Nefret dedi ki “kimse dünyayı dolandıramaz
Dolandıranın beynini parçalarım.
Yakarım, yıkarım, yok ederim.”
Nedret dedi ki : -Sen hiç dolandırıcı gördün mü ?
-Birilerinin dolandırıcı olduğu belli ?
-Nasıl belli, alnında mı yazıyor ?
-Evet yazıyor ben anlarım.
-Nasıl anlarsın ? bana da anlat…
-Bir bakışta anlarım.
-O zaman sen de dolandırıcısın…
-Birileri dolandırıcı olmasa dünya bu halde olur mu ?
-O zaman bana da söyle kimler dolandırıcı ?
-Sen anlamazsın ? iyi yüreklisin bu yüzden dolandırıcıyı tanımıyorsun ve
Dolandırıcı senin gibiler yüzünden yeryüzünü dolandırmaya devam ediyor ?
-Na yapıyor ?
-İnsanlara çürük mal satıyor, paralarını elinden alıyor, onlara parlak gelecek vaad ediyor, çok sesleri çıkarsa savaşa sürüp takım takım **öldürüyor…
**-Ben anlamıyor muyum ?
-Hayır anlamıyorsun, hep gülüyorsun, içinde iyilikler var; insanları, hayvanları, doğayı, canlıyı cansızı sevdikçe seviyorsun, enayi gibi doymuyorsun sevmeye… hıyarto, Tanrı seni sevmek için yaratmış, bu yüzden eğriyi doğruyu karıştırıyorsun, herkes seni **dolandırıyor.
**-O halde ne yapmalı ?
-Topunun kökünü kazımalı… Ben onlardan nefret ediyorum.
-Ben etmiyorum, belki bir yerlerden emir alıyorlar,
-Hadi git kaşınma, sulun zırtlak, kendi bataklığına dön, şimdi seni fııışk diye ezerim.
-Yenileri doğar…
Nedret nefretle başa edemeyeceğini anladığı zaman yanından kaçardı. Onu kandırmaya uğraşmaz, değiştirmeye çalışmaz, bu işin faydasız olduğunu bilirdi. Onu Yaratan yaratırken içine “nefret” koymuştu. Bu duygu onun şanından geliyordu. Nefret’in aslında nefret ettiği hiçbir şey yoktu, adı “nefret” olduğu için hep nefret ediyordu. Sebebini sorsan söylemez, nedenini bilmez, bilse açıklamaz, açıklasa saçmalardı. Birilerinden duyduğunu söylüyordu. Onu da doğru dürüst anlatamıyordu. Bazen unutuyordu, ezberlediklerini aklında tutamıyordu. Sonra kızıyor, kırıp döküyor, yakıp yıkıyor daha fazla…daha fazla nefret ediyordu.
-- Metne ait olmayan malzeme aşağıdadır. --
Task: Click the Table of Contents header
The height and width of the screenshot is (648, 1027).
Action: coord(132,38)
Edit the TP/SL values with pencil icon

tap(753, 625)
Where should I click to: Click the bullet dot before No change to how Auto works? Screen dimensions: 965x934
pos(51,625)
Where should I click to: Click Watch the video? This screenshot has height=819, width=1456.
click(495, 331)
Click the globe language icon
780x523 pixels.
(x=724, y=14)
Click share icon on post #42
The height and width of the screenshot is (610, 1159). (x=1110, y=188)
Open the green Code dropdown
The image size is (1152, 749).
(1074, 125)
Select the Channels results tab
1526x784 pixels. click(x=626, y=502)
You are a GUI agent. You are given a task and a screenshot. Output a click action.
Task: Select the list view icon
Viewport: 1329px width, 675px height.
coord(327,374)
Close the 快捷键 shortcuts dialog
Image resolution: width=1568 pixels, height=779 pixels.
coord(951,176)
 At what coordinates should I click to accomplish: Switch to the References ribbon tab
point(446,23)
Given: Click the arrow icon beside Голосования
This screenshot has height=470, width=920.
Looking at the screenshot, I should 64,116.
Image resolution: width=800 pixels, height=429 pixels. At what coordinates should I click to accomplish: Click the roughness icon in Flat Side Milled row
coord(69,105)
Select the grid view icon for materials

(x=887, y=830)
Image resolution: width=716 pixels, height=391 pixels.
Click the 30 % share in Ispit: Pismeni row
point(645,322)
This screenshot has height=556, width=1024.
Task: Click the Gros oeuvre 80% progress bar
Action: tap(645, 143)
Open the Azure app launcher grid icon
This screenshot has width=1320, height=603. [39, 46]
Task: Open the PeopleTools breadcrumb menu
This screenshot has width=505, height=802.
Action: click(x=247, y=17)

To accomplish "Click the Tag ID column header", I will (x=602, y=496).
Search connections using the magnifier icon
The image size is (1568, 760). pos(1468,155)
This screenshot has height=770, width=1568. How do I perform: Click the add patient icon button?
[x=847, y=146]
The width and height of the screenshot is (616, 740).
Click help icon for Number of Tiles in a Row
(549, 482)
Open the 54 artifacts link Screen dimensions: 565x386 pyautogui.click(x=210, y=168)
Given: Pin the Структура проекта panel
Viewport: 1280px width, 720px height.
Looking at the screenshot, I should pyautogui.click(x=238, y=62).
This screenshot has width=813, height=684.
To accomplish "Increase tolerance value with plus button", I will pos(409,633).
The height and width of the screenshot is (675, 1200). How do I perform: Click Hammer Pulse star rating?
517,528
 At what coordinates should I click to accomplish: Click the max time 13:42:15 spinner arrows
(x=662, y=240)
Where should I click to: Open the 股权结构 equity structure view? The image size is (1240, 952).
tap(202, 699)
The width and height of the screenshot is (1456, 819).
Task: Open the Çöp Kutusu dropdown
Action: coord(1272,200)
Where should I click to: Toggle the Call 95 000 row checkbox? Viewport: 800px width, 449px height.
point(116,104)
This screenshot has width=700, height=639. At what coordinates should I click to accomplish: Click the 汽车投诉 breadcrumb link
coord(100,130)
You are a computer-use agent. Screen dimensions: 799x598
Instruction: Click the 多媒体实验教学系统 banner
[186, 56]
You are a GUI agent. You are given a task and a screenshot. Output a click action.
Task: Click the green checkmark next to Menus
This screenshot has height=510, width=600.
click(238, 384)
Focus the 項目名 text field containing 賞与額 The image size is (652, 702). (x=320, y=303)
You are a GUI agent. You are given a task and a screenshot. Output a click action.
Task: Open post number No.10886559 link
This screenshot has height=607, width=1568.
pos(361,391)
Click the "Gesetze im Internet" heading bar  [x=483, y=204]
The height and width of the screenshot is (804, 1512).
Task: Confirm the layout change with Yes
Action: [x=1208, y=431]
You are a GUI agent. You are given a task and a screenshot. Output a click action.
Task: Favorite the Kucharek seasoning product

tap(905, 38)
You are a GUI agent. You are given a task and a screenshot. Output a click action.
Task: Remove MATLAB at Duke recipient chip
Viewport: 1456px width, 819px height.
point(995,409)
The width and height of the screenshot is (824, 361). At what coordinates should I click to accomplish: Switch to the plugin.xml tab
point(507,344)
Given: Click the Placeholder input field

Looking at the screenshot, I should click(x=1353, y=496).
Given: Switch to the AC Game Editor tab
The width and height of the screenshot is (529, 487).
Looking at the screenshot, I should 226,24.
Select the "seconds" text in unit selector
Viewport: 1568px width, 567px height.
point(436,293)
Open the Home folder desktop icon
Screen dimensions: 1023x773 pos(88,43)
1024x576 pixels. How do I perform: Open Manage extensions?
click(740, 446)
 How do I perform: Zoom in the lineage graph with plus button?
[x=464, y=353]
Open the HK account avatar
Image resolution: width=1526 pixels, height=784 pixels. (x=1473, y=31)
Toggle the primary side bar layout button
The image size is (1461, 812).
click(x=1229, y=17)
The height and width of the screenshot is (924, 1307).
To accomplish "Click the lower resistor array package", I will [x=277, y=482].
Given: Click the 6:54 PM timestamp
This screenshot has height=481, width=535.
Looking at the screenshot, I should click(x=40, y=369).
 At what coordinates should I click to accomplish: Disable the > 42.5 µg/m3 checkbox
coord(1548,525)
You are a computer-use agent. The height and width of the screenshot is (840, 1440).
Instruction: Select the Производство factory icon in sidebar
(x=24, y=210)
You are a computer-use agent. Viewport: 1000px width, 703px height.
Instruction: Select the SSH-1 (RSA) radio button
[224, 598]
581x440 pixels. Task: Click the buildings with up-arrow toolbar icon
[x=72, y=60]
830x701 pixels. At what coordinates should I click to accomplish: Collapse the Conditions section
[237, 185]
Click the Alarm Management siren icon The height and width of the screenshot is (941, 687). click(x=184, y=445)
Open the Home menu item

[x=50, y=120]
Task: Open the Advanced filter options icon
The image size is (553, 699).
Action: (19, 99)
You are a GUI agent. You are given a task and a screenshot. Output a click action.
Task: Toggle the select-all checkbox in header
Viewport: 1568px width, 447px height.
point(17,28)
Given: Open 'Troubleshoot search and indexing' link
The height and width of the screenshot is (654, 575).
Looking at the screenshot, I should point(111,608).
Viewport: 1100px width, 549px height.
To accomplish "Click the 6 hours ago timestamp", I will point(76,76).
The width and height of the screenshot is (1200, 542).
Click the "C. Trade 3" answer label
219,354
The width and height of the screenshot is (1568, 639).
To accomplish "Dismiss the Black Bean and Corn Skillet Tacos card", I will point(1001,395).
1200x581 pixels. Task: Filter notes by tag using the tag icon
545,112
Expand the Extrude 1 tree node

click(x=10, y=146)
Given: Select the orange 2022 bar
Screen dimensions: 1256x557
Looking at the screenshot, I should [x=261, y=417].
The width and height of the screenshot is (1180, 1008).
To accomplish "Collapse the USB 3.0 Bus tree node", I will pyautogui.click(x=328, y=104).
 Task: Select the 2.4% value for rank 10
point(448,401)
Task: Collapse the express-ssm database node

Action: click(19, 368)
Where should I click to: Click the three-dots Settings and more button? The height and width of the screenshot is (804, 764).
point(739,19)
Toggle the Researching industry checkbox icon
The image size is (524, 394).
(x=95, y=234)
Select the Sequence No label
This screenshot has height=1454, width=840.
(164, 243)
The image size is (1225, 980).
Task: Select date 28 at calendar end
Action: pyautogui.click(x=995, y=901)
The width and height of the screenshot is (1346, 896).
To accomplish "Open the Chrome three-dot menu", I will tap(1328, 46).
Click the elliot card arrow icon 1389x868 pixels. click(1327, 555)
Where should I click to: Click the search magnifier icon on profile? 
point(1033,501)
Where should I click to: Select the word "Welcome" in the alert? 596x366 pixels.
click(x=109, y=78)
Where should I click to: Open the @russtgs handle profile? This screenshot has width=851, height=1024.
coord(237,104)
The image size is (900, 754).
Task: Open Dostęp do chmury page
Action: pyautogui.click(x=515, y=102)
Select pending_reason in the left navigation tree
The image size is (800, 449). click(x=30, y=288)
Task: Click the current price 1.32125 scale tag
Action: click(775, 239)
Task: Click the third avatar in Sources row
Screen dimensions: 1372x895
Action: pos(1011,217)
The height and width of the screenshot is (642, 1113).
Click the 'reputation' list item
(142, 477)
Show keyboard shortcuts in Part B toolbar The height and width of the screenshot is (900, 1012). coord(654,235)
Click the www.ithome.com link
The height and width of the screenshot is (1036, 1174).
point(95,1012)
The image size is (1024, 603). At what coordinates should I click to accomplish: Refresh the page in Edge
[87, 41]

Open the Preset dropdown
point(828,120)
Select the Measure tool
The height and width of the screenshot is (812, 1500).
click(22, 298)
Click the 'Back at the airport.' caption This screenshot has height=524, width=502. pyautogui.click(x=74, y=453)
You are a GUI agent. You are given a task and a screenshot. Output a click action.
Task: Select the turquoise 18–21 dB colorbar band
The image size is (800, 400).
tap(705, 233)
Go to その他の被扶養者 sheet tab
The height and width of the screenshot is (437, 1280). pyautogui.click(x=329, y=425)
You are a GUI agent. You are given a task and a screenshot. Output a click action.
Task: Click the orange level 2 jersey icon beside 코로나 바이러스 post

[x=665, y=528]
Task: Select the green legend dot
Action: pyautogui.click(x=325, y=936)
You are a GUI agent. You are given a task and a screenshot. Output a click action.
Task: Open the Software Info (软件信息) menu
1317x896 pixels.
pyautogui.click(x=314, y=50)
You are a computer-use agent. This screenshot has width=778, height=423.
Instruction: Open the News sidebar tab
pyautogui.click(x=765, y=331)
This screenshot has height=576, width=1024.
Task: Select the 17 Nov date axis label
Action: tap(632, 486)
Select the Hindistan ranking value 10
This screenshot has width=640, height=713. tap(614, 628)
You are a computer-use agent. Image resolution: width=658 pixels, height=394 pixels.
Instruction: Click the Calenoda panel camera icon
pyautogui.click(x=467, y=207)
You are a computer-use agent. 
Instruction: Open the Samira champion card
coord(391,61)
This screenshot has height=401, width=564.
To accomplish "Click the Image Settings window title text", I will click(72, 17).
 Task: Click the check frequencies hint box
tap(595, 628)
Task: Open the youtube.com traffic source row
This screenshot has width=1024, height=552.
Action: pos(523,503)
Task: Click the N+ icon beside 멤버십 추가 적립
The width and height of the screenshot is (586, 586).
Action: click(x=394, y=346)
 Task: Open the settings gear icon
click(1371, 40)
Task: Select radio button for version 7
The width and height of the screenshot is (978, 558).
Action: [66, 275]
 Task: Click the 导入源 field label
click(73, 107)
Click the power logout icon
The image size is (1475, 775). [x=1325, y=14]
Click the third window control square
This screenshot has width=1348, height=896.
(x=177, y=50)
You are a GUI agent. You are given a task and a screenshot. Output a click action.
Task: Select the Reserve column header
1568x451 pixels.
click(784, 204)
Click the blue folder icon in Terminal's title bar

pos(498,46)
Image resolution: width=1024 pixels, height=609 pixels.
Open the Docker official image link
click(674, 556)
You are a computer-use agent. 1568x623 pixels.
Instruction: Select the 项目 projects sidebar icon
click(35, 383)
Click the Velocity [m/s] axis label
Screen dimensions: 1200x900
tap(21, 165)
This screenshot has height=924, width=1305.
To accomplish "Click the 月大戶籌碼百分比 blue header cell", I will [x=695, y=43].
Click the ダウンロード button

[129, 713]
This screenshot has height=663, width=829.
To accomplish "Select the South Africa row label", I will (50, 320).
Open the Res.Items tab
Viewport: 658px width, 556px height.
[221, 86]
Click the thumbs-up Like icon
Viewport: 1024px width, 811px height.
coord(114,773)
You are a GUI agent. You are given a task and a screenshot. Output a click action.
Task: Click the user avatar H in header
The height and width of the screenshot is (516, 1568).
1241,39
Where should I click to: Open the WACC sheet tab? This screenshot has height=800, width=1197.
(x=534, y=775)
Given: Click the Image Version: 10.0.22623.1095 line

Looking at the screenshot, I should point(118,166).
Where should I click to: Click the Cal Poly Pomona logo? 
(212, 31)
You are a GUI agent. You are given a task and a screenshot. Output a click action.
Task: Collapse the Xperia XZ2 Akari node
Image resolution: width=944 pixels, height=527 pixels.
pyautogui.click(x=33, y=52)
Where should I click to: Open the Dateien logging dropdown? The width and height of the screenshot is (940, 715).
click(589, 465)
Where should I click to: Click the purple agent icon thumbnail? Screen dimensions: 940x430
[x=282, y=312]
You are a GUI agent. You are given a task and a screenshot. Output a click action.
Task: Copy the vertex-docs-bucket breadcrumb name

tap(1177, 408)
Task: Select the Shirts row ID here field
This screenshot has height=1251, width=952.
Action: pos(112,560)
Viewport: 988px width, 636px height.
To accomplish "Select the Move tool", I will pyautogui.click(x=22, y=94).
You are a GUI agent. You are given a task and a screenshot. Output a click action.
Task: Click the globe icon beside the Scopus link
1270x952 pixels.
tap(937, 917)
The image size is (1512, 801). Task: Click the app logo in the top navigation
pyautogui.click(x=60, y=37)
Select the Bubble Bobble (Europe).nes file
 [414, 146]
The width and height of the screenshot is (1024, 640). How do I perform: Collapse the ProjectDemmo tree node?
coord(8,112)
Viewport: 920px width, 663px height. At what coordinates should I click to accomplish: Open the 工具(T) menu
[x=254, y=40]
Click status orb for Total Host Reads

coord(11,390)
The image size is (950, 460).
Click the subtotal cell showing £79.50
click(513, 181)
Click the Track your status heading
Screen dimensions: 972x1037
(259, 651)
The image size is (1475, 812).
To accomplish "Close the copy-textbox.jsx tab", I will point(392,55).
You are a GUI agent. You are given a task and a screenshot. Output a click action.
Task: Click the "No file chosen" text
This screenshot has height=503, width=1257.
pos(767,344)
Nedret de ona bakıp kalıyordu. Elinden bir şey gelmiyordu. Hep gülüyordu Nedret. Onu Yaratan yaratırken içine “gülme” koymuştu. Kızmadan, sıkılmadan, her şeye gülüyordu. Alay mı ediyordu ? bilinmez, ama hep gülüyordu. İyiliklerden yana bir garip inadı vardı. Gerçi zaman her vakit, her işte Nefreti haklı çıkarırdı ama bu işin içinde bir sır vardı. Nedret bir türlü çözemiyordu. Nefret etmesi gereken şeylere nefret edemiyordu.
Nedretle nefret uzun yıllar beraber oldular. Her ikisi de aynı sebeplere bağlıydılar, daima aynı yerden yola çıkarlardı, biri yeryüzüne yukardan, biri aşağıdan bakardı. Biri sağa diğeri sola giderdi…Hiç buluşmazlardı ama ayrı da düşmezlerdi. Kim derdi ki bunları aynı Tanrı yaratmış… Ülkede akıllı insanlar da vardı. Bunlara hiç ses çıkarmazlardı.